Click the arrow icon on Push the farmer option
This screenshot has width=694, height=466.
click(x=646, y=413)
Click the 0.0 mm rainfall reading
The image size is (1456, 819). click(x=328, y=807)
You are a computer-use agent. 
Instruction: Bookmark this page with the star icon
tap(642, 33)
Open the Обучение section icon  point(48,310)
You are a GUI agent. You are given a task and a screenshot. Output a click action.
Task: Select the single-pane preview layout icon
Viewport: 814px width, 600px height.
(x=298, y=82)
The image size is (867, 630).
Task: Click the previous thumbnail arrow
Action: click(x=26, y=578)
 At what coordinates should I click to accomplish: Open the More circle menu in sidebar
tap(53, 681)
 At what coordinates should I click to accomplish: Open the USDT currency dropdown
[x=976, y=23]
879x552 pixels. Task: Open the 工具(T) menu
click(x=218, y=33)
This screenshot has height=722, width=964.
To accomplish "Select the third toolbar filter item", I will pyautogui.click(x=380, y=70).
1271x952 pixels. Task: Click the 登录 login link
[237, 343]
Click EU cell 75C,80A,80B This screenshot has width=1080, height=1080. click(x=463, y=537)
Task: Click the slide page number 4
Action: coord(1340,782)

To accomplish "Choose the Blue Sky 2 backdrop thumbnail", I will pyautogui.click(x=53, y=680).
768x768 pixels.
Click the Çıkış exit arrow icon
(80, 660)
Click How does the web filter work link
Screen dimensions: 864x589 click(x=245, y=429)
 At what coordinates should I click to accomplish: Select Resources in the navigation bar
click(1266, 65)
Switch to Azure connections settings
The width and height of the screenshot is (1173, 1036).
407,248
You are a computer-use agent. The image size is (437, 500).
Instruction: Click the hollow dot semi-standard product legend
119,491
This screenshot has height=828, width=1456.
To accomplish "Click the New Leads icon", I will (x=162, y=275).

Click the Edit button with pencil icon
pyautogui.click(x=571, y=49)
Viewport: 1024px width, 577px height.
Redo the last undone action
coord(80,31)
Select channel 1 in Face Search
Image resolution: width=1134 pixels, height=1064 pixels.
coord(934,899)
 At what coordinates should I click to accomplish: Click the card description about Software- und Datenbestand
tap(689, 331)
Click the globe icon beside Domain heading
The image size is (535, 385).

■ **Exercise goal**
Pull out each line of the records above that contains the string "screenshot" and list those lines. Case counts, so a line matches only if its letters have the same capitalization.

■ **Written solution**
This screenshot has width=694, height=466.
You are a GUI agent. You are given a task and a screenshot. Output a click action.
This screenshot has height=722, width=964.
Click EU cell 75C,80A,80B This screenshot has width=1080, height=1080. click(x=463, y=537)
The width and height of the screenshot is (1173, 1036).
This screenshot has height=828, width=1456.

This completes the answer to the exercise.